Some of my most popular posts of all time make sense. My series on Hood To Coast. I love that people are using my recaps to help them prepare for their own Hood to Coast races (even 13 years later!)! The posts I’ve done about cycling have been really popular over the years. My swimming posts were popular, too. One of the most visited posts was the Slow Carb Food List — the power of google searches, I guess!
THE most popular post? So…About that Runner’s Knee… Ugh.
As part of my grieving process as I figure out this diagnosis and treatment of psoriatic arthritis and axial spondyloarthritis, I went through my medical history for the last 15 years or so. Having my blog was helpful. I was able to go back and look at old posts and make a timeline with dates and injuries. It connected so many dots for me.
Also, DAMN. I was injured A LOT. Also, DAMN. My blog was about injuries A LOT. And people seemed to related to that. LOL A lot of page hits and searches for running injuries and healing from injuries, etc.
So yeah, things are making sense now. Now that I have something that shows me in black and white what was missed for so long.
For a little while some of these posts will be about that, and will be about the learning process I’ve gone through. I know it won’t appeal or apply to all my readers but maybe it will help someone else out there that hasn’t been diagnosed yet. Because you know what? When I got my diagnosis last year and left that rheumatology appointment, I wasn’t given any information. I was directed to get an MRI, an X-Ray and a giant ankle brace for my Achilles tendonitis.
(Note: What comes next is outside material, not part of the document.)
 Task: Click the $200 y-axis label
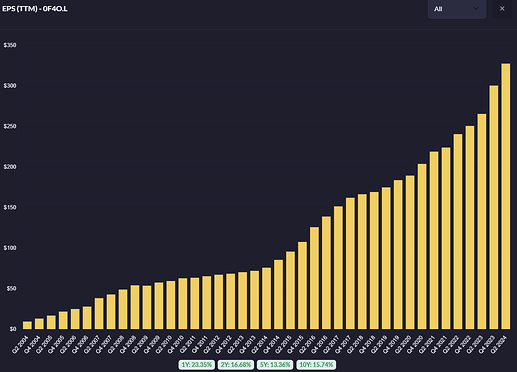[10, 167]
It would have been nice to get a pamphlet? A recommendation for a book to read? A suggestion for online support groups? SOMETHING?! But nope. I had to go to google to figure out what the diagnosis even WAS. And the more research I did, the more reddit forums and facebook groups and podcasts I found on PsA and rheumatoid arthritis, this is the same story for most. 5-10 years (or more) to get diagnosed, dismissed by doctors, and given zero information. That’s not good. Can you imagine getting a life long diagnosis and the doctor essentially says “Good luck and god speed, google it?”
SO I am going to do some posts explaining some things. Hopefully some people going through something similar will find them. Thanks Google!